Work to complete:
Gather each line of the records where "bottom" appears.

========

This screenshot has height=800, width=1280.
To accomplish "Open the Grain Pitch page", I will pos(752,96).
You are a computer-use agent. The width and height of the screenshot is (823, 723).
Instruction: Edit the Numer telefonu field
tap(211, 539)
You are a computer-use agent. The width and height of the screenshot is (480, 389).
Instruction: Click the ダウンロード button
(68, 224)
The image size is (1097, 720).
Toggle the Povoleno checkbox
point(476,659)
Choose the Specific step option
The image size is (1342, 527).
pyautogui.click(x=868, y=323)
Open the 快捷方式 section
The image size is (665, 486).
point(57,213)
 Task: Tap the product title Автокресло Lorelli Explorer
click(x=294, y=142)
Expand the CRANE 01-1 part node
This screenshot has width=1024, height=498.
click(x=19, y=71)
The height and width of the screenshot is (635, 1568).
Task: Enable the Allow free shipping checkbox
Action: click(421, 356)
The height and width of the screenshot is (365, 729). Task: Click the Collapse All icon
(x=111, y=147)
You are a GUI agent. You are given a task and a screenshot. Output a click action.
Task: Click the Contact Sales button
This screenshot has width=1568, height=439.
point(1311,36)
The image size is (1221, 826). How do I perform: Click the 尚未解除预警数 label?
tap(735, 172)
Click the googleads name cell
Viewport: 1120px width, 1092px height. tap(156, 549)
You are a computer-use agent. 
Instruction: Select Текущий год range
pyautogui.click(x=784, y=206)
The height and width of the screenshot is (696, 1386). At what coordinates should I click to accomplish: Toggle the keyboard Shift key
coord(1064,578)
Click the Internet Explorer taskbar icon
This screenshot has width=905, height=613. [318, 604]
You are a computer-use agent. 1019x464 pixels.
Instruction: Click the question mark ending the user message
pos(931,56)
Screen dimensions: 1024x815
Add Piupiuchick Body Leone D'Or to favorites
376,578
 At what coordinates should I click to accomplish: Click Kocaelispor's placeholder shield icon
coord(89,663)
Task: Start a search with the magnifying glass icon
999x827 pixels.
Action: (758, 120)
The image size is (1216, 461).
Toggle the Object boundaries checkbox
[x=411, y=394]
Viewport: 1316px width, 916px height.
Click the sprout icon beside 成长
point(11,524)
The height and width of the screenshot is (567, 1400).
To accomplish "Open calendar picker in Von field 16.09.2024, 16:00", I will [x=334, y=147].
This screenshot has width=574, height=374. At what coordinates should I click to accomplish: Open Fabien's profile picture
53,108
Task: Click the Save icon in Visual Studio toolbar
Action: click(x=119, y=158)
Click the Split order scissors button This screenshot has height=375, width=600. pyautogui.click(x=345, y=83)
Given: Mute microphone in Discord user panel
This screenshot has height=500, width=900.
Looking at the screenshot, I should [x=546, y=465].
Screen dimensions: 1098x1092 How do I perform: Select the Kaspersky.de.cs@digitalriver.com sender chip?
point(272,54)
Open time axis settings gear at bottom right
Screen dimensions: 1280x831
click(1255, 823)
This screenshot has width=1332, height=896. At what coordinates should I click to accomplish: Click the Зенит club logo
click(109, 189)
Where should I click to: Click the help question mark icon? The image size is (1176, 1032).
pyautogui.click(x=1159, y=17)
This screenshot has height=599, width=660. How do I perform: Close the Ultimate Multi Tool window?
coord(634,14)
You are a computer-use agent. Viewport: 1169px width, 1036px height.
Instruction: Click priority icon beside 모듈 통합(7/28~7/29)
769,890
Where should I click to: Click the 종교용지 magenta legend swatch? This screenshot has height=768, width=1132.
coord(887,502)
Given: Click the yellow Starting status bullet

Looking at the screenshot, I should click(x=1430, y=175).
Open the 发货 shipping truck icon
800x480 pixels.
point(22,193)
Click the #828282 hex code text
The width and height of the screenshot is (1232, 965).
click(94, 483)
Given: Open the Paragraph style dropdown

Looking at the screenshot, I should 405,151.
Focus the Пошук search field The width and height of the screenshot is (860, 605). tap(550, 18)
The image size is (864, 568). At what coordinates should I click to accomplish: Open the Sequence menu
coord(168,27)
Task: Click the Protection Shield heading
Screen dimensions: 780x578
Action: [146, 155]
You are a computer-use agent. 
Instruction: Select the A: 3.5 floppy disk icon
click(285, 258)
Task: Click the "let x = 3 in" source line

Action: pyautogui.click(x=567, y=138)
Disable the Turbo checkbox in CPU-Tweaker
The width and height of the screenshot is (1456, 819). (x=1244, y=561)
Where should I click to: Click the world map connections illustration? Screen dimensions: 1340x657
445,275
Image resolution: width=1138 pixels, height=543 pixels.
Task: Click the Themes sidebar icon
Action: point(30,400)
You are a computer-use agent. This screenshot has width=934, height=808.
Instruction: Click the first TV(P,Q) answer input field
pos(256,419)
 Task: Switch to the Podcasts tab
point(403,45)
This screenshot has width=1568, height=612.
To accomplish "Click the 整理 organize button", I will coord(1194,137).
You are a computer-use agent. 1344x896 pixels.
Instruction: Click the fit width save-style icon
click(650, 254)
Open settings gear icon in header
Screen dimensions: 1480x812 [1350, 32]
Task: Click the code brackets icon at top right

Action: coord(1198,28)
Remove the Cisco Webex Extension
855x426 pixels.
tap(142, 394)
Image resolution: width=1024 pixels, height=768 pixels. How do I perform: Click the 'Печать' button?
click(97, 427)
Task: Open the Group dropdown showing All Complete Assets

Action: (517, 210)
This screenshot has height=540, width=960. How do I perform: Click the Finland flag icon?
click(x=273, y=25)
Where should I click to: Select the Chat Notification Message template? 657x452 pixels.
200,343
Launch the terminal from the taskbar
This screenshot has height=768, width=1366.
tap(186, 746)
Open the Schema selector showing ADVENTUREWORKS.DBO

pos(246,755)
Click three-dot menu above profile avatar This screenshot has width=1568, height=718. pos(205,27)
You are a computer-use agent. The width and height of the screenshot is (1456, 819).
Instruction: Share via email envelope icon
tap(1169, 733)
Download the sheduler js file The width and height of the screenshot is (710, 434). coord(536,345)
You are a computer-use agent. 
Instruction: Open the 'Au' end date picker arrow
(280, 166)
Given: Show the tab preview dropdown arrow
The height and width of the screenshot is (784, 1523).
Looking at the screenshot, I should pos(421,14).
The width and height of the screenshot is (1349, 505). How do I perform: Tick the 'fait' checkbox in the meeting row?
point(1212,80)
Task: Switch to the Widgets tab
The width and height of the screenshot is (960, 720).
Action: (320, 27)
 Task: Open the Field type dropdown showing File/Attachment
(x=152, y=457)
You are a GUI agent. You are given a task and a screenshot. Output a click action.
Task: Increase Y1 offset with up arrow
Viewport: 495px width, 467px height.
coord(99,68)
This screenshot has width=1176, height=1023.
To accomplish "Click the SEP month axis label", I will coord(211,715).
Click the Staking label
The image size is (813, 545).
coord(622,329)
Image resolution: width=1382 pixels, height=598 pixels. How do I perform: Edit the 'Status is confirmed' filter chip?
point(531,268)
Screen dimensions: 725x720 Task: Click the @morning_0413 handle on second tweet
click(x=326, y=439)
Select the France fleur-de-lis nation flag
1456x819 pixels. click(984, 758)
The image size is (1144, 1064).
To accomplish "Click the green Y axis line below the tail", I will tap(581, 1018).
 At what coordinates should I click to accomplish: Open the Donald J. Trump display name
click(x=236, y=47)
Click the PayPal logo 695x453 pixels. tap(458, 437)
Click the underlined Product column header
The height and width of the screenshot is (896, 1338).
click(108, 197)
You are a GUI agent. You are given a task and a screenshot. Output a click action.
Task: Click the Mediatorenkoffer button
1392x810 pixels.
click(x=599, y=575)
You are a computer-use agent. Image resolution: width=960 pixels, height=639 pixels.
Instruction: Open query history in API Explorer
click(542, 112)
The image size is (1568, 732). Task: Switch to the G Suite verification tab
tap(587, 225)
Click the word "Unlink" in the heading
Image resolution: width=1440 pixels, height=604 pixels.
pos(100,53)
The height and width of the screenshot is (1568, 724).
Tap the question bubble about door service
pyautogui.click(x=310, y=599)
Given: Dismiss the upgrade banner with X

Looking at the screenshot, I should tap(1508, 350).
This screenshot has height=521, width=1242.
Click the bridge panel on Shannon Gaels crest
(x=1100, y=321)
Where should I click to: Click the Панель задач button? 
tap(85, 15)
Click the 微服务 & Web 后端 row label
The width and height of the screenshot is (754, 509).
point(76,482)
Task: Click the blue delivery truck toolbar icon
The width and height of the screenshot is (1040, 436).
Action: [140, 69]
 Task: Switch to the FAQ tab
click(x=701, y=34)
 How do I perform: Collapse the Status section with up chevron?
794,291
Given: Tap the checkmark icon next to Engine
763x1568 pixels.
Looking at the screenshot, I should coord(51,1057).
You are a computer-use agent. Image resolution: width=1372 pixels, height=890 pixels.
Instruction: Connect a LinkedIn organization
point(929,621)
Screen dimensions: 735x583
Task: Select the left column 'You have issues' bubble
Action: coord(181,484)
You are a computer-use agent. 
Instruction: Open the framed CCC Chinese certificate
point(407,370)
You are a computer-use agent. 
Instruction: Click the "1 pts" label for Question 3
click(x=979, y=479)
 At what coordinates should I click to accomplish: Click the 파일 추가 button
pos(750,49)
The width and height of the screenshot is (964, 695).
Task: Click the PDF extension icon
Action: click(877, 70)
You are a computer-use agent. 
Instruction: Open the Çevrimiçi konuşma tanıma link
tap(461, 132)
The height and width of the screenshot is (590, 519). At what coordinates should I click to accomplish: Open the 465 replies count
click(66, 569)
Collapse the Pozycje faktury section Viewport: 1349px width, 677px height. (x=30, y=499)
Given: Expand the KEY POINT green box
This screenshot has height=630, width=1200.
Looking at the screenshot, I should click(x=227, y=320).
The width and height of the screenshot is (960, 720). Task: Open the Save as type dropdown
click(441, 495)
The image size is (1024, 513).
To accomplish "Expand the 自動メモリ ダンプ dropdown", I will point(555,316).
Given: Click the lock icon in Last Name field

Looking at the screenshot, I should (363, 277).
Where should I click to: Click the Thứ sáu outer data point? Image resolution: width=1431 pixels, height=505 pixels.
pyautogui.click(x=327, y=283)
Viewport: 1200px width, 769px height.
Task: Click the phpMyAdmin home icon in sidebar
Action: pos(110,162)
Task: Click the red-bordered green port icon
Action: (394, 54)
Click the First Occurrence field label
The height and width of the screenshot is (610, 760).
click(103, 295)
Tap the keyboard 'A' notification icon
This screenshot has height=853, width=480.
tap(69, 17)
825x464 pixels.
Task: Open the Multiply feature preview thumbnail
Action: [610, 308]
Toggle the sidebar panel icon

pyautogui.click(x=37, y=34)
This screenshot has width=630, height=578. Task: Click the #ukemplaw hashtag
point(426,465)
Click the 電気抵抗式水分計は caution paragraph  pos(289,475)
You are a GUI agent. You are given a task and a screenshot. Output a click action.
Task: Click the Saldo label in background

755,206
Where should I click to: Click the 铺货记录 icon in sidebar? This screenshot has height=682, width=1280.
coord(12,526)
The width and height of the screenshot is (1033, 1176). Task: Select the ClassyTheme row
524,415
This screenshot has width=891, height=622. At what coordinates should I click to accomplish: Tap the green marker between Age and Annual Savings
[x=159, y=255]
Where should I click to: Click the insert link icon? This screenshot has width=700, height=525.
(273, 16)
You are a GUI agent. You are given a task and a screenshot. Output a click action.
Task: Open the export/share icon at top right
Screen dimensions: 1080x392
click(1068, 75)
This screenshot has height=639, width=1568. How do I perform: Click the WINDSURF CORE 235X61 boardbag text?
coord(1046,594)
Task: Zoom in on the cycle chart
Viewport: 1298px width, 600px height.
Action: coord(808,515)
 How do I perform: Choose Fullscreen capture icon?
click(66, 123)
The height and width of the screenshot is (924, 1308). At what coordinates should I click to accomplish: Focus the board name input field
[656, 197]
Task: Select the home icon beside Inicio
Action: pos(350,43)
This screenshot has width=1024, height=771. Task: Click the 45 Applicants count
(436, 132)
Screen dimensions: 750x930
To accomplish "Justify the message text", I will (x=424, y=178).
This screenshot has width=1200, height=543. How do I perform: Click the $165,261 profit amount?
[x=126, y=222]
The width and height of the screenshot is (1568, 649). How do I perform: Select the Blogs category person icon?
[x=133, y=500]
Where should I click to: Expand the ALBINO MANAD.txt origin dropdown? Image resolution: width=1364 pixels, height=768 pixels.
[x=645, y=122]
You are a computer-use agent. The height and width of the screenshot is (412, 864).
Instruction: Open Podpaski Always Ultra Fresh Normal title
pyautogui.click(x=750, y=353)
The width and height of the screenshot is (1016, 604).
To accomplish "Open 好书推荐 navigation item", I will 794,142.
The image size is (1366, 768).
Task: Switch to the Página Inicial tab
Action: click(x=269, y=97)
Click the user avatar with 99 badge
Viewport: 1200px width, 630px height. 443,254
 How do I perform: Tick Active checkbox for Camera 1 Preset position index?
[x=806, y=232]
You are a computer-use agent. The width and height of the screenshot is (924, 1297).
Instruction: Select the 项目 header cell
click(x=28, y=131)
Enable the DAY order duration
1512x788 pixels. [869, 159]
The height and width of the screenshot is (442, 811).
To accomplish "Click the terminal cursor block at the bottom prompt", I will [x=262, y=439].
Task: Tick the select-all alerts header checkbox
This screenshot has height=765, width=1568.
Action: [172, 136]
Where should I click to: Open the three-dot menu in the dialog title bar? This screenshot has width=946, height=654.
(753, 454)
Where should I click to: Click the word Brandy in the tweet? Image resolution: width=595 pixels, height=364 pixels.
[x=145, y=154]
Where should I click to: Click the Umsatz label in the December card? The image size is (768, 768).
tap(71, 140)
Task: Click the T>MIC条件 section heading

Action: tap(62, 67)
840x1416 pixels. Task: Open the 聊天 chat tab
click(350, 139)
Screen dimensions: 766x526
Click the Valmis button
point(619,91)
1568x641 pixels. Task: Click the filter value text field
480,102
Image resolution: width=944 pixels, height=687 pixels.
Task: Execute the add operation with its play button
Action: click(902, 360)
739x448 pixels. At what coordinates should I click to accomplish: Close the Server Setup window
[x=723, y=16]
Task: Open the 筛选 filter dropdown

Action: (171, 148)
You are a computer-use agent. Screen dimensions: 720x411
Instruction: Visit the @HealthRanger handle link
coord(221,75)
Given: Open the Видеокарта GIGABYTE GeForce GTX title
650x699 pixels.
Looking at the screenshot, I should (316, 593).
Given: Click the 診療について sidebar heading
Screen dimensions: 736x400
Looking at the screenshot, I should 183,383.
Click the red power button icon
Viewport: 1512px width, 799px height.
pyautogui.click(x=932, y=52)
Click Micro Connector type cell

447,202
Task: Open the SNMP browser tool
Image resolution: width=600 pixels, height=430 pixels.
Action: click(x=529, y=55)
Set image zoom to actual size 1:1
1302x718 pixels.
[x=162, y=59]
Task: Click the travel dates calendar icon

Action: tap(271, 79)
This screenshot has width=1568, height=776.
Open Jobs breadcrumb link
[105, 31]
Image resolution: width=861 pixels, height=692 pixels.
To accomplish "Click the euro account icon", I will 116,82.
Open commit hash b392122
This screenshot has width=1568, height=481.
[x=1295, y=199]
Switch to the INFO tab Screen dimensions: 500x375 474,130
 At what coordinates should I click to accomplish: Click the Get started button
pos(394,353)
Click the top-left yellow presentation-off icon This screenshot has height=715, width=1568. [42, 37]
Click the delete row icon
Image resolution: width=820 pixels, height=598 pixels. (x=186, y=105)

========

Your response:
Open time axis settings gear at bottom right
To accomplish "Click the terminal cursor block at the bottom prompt", I will [x=262, y=439].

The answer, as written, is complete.